## Directions for this task
Lay out the lines below as a Markdown table with the columns Row and Line, running from the line with "Describe the element" to the line with "amount-cell: 65,949 is", both included. Leave out any blank lines.

## The data

*** Block opens ***

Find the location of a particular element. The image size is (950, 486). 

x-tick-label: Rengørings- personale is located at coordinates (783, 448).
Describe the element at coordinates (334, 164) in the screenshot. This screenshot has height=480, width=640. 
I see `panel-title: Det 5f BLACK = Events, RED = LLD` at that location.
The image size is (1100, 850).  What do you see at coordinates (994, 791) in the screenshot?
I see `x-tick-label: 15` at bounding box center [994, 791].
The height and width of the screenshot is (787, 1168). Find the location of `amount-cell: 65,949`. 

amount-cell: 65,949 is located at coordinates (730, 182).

*** Block closes ***
*** Block opens ***

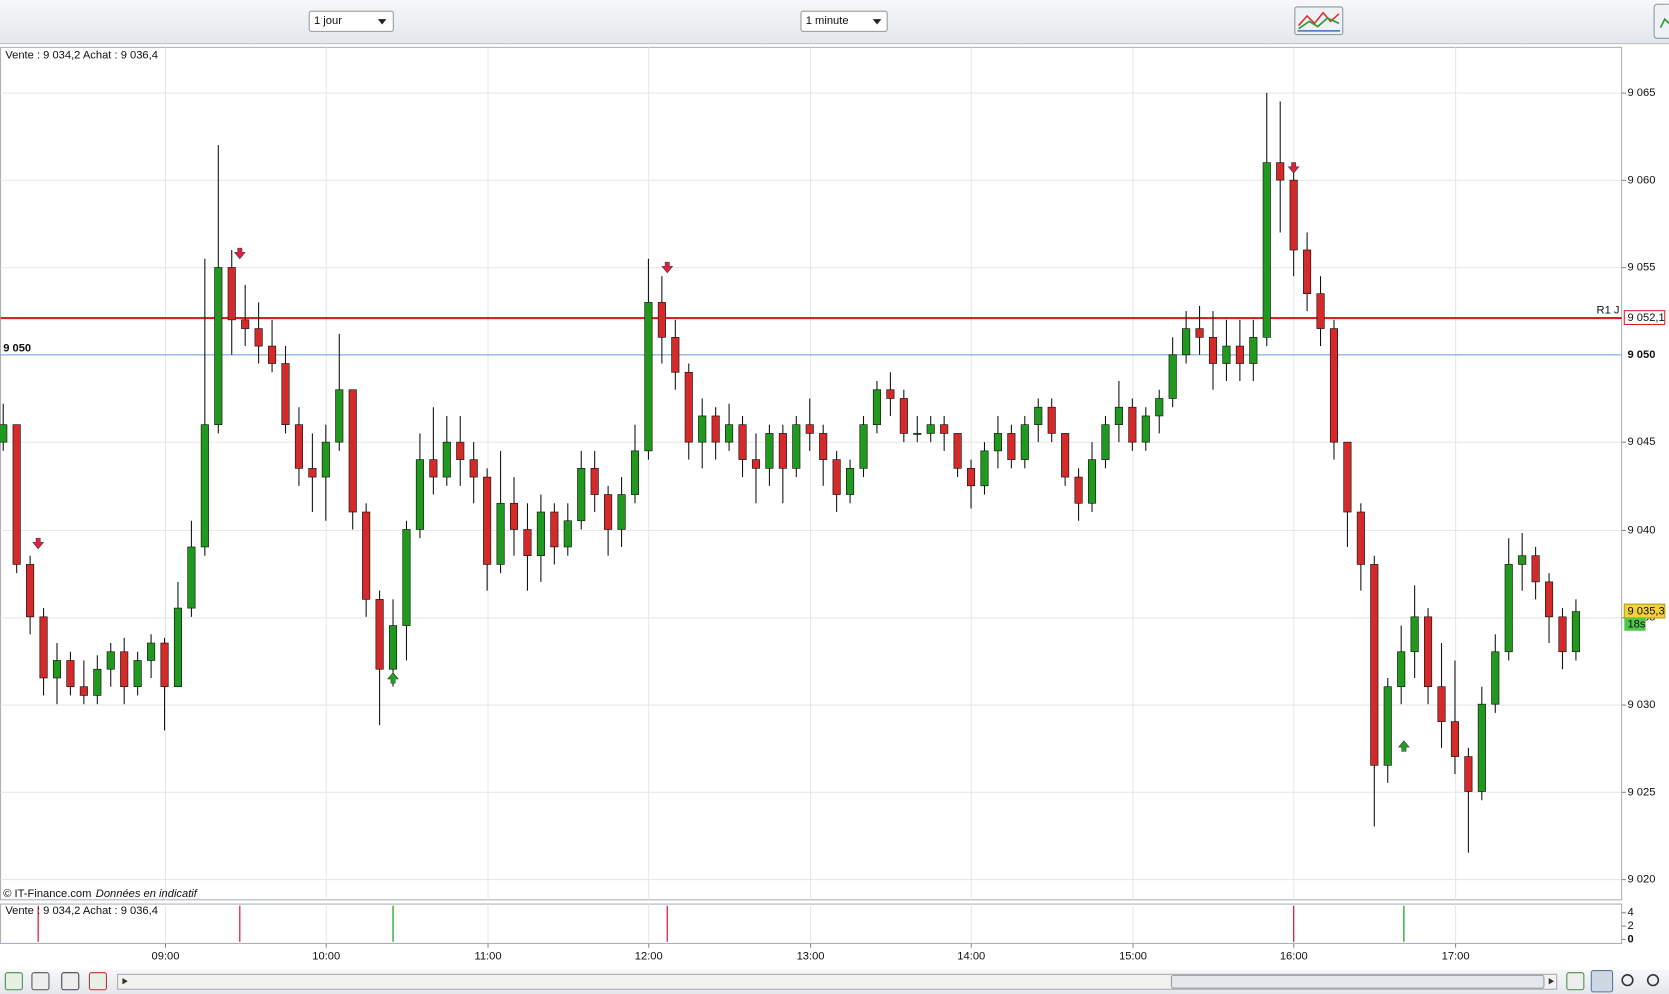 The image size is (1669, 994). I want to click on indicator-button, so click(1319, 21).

*** Block closes ***

## Result
| Row | Line |
|---|---|
| 1 | Describe the element at coordinates (334, 164) in the screenshot. This screenshot has height=480, width=640.  |
| 2 | I see `panel-title: Det 5f BLACK = Events, RED = LLD` at that location. |
| 3 | The image size is (1100, 850).  What do you see at coordinates (994, 791) in the screenshot? |
| 4 | I see `x-tick-label: 15` at bounding box center [994, 791]. |
| 5 | The height and width of the screenshot is (787, 1168). Find the location of `amount-cell: 65,949`.  |
| 6 | amount-cell: 65,949 is located at coordinates (730, 182). |